German engineer and entrepreneur who rediscovered Machu Pichu in 1867

Augusto Berns, originally Rudolph August Berns (born June 8, 1842, in Uerdingen; died after 1888), was a German engineer and entrepreneur. In 1867 he visited the abandoned Inca city of Machu Picchu in the Peruvian Andes, which nowadays is designated as a UNESCO World Heritage Site and counted among the New Seven Wonders of the World.

== Biography ==
Rudolph August Berns was the eldest son of wine merchant Johann Berns and his wife Amalie Caroline Albertine Berns, née Dültgen. The family later lived in Friedrichswerder (a neighborhood of Berlin), where the father worked as a wine merchant. As a young man Berns emigrated to Peru, thereafter calling himself Augusto Berns. In 1866 he worked as a cannon operator in the defense of the port city of Callao against the Spaniards, and later as a land surveyor for a railway company.

== Machu Picchu ==
Hiram Bingham was considered the discoverer of Machu Picchu for a long time. Only recently have researchers become convinced that Berns discovered the city before Bingham. The evidence comes from a book written by the cartographer Hermann Göhring, representative of the Leipzig Museum of Ethnology in Guayaquil from 1880. In 1873, together with the prefect of Cusco, Baltazar La Torre, he traveled through, described, and mapped the Peruvian province of Paucartambo. In his expedition report published in 1877 Hermann Göhring mentions the "fortress" Picchu. The book also includes a map drawn in 1874 that shows Machu Picchu. According to documents in the Biblioteca Nacional del Perú in Lima Berns had rediscovered the city.
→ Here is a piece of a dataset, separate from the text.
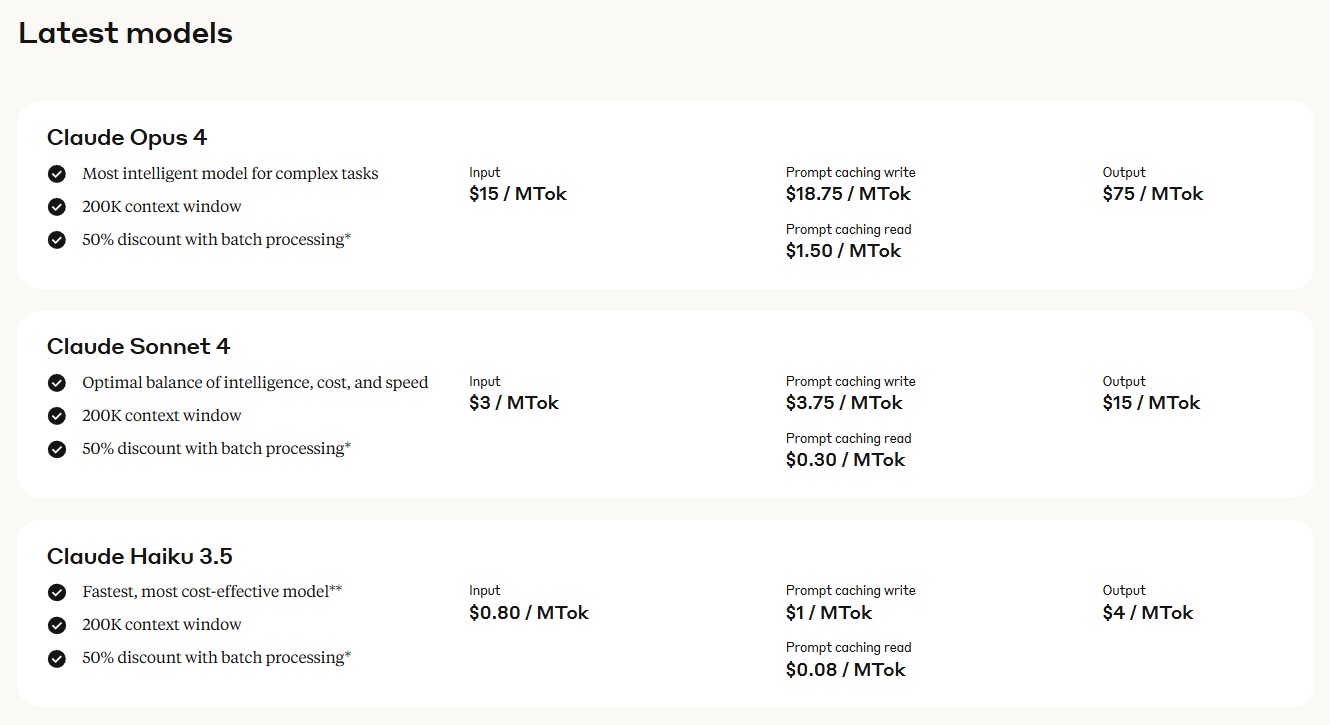Image resolution: width=1330 pixels, height=725 pixels.
Task: Click the Latest models page heading
Action: (126, 33)
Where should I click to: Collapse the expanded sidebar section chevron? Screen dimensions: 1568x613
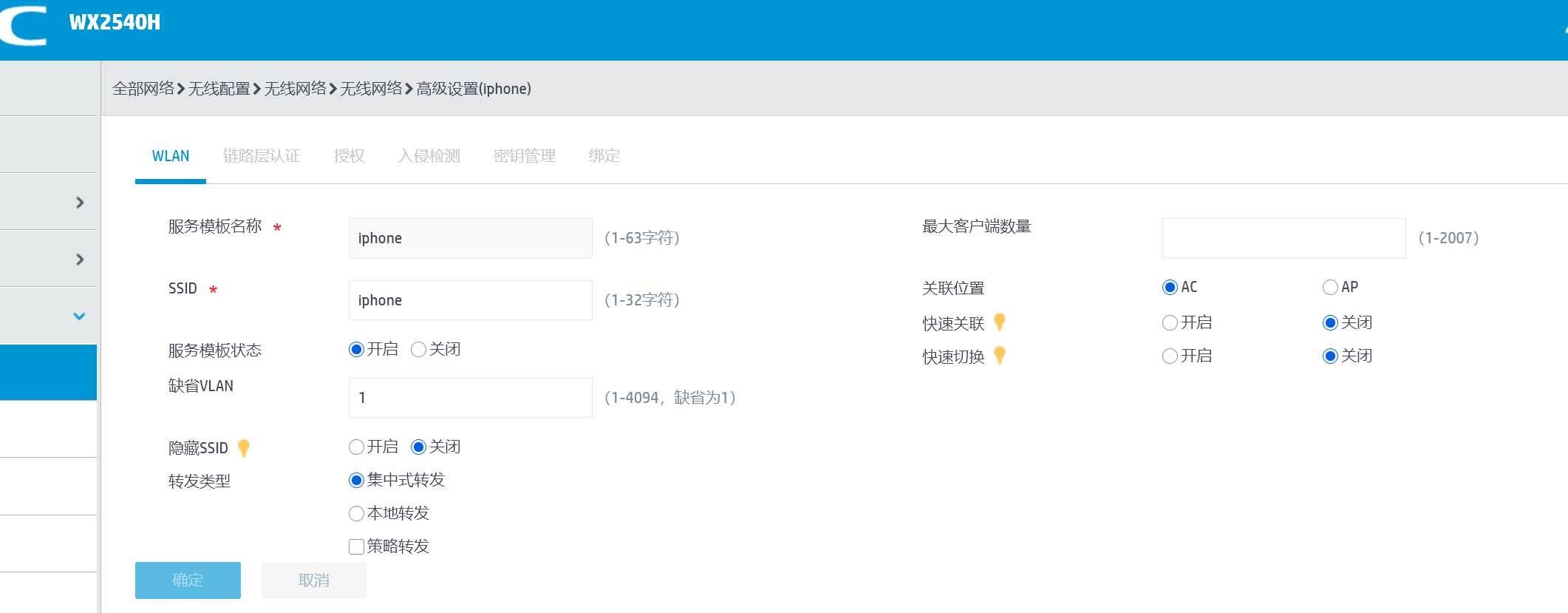tap(80, 316)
The American historian Paolo Greer, who had found the documents concerning Augusto Berns in the Peruvian National Library, initially suspected that Berns had plundered the Inca city. He later abandoned this theory. Berns may not have been the only one to discover the city before Bingham, but research on this matter is not yet complete.

Further details about the fate of Augusto Berns, particularly his business ventures, can be found in a biography in the Peruvian National Library, which extends up to the year 1887. After that, his trail is lost.
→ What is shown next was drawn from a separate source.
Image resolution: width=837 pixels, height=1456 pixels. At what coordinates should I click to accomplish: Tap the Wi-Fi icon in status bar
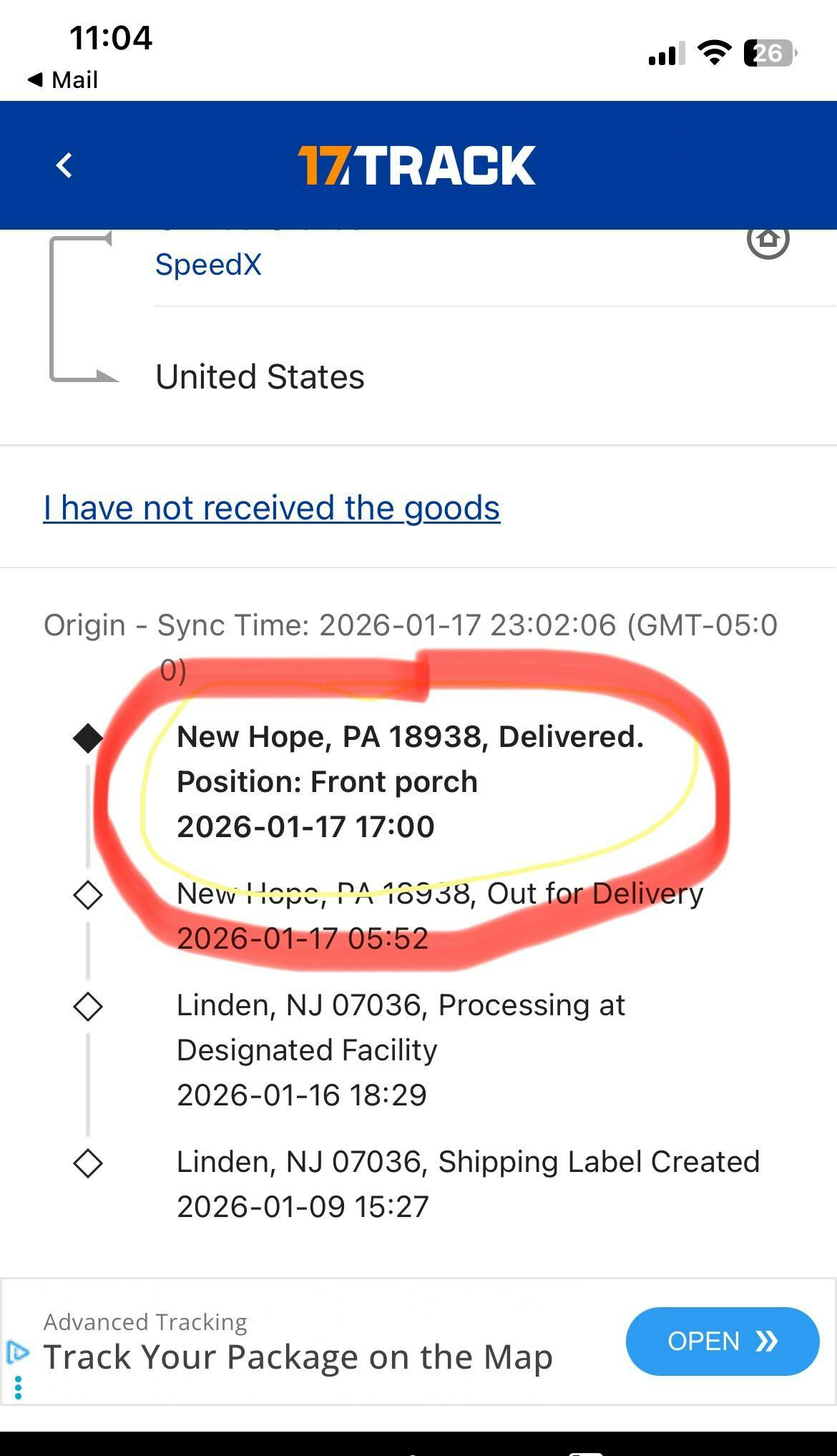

It is said that after the discovery of Machu Picchu, Berns came up with the joint-stock company Huaca del Inca for the recovery of the gold and silver treasures of the ancient culture; he collected the shareholders' money and disappeared with it.

== Legacy ==
The writer Sabrina Janesch recounts the life story of Augusto Berns in her 2017 novel Die goldene Stadt (The Golden City), which is based on her own research as well as that of historians.